UNAF - Les dépassements d’honoraires entretiennent l’inégalité géographique et économique dans l’accès aux soins

Coût de la santé

Les dépassements d’honoraires entretiennent l’inégalité géographique et économique dans l’accès aux soins

25/04/2007

Le nombre de médecins par habitant en France est l’un des plus élevés au Monde. Mais, dans certains cantons, le premier praticien est à 20km de route. Et là où les médecins sont les plus nombreux, les soins sont plus chers. Une des causes de ces paradoxes est la pratique des dépassements d’honoraires, comme le constate le rapport de l’Inspection générale des affaires sociales (IGAS) intitulé « Les dépassements d’honoraires médicaux », publié ce mois-ci par le ministère de la santé.

Le mécanisme décrit par l’IGAS est le suivant : il y a, par exemple, 6 fois plus de médecins spécialistes par habitant à Paris qu’en Mayenne. Ceci explique qu’un médecin parisien réalise moitié moins d’actes qu’un confrère Mayennais. Pourtant, son revenu sera similaire : s’il a la possibilité de pratiquer des dépassements d’honoraires (médecins du secteur 2) , ce qui est le cas de 40% des médecins, facturer plus cher les actes peut permettre de compenser en partie la perte de revenus.

Ce phénomène creuse les inégalités géographiques et économiques dans l’accès aux soins et fait reculer le principe de solidarité nationale.

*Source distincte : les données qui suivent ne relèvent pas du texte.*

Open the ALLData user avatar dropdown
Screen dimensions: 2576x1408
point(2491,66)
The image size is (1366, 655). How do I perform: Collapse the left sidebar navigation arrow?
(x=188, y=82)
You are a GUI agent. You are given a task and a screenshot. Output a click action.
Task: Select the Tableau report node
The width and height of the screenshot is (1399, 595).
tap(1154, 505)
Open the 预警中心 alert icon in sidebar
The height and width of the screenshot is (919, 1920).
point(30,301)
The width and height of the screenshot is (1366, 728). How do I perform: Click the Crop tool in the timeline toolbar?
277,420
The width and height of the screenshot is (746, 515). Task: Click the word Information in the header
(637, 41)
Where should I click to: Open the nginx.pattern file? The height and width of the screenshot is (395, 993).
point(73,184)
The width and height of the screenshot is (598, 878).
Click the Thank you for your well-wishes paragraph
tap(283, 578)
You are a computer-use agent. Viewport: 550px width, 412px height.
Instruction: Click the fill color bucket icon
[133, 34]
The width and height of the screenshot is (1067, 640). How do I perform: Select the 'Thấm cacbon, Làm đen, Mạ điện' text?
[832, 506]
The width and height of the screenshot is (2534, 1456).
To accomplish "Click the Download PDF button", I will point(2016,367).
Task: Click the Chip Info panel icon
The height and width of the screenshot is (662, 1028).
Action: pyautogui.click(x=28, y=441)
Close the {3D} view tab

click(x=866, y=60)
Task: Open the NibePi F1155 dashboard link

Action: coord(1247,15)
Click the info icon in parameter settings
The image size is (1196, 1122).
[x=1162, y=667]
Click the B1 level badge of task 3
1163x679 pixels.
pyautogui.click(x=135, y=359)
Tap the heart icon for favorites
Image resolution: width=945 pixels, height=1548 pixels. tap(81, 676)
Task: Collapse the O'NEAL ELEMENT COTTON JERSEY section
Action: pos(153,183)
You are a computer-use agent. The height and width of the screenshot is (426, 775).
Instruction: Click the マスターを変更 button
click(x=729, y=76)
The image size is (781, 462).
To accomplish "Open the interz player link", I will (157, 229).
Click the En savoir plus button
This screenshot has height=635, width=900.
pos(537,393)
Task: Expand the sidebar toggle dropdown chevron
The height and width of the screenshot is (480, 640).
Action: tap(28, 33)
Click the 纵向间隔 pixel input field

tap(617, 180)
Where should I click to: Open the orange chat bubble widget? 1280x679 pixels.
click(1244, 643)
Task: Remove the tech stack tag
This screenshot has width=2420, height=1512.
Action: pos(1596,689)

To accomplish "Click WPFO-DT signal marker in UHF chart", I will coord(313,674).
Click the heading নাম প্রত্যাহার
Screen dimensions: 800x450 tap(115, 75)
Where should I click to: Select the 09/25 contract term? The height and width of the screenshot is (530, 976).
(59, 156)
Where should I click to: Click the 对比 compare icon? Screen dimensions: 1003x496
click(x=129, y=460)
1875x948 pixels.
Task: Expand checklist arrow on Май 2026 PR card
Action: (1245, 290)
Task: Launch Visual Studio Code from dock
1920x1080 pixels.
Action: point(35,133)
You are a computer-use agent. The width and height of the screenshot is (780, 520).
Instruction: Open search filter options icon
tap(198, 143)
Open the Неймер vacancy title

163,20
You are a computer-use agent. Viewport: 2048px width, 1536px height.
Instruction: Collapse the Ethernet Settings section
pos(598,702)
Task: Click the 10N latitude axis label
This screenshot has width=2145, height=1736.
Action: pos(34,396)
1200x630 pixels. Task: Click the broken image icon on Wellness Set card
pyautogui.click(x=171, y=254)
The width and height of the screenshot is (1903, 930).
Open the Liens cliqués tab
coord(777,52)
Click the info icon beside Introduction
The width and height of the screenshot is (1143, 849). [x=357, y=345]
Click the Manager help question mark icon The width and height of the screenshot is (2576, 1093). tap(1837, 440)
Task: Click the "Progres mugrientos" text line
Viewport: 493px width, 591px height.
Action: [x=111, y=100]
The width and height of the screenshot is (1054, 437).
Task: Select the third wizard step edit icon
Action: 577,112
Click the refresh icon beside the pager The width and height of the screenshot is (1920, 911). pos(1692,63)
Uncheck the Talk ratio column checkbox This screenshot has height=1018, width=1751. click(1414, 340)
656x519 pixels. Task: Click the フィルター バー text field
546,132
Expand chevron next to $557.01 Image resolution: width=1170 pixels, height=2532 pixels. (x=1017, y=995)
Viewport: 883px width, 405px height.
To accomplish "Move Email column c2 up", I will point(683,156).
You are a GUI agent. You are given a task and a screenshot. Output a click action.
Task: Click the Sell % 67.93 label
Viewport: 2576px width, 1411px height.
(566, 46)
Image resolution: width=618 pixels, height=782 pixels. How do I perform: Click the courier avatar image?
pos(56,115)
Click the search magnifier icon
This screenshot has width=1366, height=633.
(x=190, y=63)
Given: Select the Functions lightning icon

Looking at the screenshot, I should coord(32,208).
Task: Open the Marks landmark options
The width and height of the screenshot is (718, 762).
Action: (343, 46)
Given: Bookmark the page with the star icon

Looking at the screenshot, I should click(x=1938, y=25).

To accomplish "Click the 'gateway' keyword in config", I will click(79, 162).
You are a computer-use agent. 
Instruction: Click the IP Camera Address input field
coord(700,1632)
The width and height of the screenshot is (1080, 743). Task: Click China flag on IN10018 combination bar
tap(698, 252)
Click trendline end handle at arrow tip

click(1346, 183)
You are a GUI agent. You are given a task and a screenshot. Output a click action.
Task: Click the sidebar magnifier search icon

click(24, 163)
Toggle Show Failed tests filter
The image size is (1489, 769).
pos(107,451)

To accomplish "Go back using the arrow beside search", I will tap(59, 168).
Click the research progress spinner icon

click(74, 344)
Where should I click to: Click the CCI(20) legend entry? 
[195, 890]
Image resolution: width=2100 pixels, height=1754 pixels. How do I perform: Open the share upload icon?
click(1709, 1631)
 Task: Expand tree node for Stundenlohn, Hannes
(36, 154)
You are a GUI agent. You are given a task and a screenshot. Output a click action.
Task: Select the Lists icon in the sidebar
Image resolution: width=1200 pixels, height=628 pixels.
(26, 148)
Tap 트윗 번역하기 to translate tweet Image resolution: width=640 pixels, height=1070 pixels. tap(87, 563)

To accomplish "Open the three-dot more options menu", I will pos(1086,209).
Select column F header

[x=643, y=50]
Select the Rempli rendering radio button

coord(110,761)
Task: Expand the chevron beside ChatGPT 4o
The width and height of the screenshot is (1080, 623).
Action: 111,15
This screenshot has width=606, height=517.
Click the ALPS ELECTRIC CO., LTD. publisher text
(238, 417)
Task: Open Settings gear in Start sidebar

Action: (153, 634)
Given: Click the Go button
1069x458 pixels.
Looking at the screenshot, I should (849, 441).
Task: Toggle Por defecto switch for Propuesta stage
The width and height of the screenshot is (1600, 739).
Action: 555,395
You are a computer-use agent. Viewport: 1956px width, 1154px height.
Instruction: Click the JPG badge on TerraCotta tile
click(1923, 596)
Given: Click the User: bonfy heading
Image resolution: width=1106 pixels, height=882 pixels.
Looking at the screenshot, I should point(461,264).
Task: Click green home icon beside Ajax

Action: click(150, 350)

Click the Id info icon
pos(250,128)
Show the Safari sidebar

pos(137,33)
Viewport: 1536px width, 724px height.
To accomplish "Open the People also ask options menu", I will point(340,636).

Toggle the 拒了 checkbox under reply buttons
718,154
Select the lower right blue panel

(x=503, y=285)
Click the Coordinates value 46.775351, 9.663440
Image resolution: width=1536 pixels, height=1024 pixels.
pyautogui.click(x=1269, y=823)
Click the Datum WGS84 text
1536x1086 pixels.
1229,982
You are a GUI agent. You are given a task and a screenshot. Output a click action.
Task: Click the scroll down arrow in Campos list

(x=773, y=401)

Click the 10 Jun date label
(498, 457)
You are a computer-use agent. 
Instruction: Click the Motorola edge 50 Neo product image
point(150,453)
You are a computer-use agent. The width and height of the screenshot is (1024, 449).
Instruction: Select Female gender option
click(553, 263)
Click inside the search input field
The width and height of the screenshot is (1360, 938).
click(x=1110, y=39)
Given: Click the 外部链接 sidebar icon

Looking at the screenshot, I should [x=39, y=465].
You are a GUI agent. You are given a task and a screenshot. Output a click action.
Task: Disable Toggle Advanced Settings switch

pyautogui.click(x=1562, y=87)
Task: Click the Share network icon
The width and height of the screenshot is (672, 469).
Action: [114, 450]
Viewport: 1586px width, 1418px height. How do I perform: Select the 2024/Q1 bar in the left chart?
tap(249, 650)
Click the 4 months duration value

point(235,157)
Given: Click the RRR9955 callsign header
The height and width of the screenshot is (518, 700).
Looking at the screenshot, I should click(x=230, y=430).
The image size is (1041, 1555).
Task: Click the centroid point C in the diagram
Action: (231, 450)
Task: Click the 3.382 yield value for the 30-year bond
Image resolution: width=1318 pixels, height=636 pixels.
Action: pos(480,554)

  • Dans les zones, souvent à forte composante rurale, où la présence médicale des spécialistes est très faible, les dépassements ont pu contribuer à maintenir des « déserts médicaux » ou en préparent d’autres. La possibilité de facturer plus cher les actes contribue à réduire l’intérêt de s’installer dans ces zones, où la concurrence est pourtant moindre. Or, la majorité des spécialistes qui s’installent pour la première fois le font en secteur à honoraires libres (chiffres 2004).
  • Dans les zones où l’offre de soin est déjà importante ou pléthorique, l’offre à tarif « opposable » ne cesse de se réduire et les prix augmentent. « Dans certaines zones, l’accessibilité à certains spécialistes pratiquant des tarifs sans dépassements est difficile. Les départements d’Ile de France sont ainsi les premiers en densité de gynécologues de tous secteurs (1,3 pour 1000 habitants et la moitié moins dans le Limousin) et les derniers en densité de gynécologues de secteur 1 (0,3 pour 1000 habitants et deux fois plus en Corse) », relève l’IGAS. Dans le Rhône, 97% des chirurgiens relèvent du secteur 2.

Une majorité d’usagers du système de santé sont donc aujourd’hui contraints de payer des dépassements d’honoraires parfois considérables (100% de dépassement en moyenne en chirurgie), non remboursés par régime obligatoire , et que les complémentaires ne couvrent en moyenne que pour un tiers du montant. Or, plus une famille est fragile, plus les dépassements pèsent sur son budget : chômeurs, retraités, salariés précaires ont recours à des couvertures complémentaires individuelles à la fois plus coûteuses et moins protectrices. Quand aux 4,7 millions de bénéficiaires de la CMU complémentaire, 350 000 d’entre eux sont victimes de dépassements facturés en toute illégalité.

En tout, ce sont 1,3 milliards d’euros de dépassements qui sont directement à la charge des assurés sociaux, sans que la qualité des soins offerts soit pour autant supérieure. L’IGAS n’inclut dans ce chiffre ni les « dessous de table » illégaux, dont sont victimes, selon l’enquête Ipsos menée par le CISS en 2007, 8% des Français, ni les frais dentaires ou d’optique.

L’étude de l’IGAS doit donc alerter les pouvoirs publics par le danger que la pratique des dépassements fait courir à l’accès de toutes les familles aux soins.

L’IGAS souhaite que les patients soient mieux informés, que les dépassements soient mieux évaluer et mieux contrôler . Elle propose aussi soit la modulation des dépassements en fonction de l’offre locale, soit leur plafonnement ou leur suppression pure et simple.

L’UNAF demande que soient considérés de toute urgence les scénarios proposés par l’IGAS.

Elle la rejoint aussi dans son analyse d’un éventuel désserrement du numerus clausus (accroître le nombre de médecins), qui, du fait de la longueur des études médicales, ne pourrait produire d’effets concrets sur les prix pratiqués (en accroissant la concurrence) que dans 10 à 15 ans au mieux.

Une table ronde sur cet épineux sujet devrait être organisée dans les semaines à venir.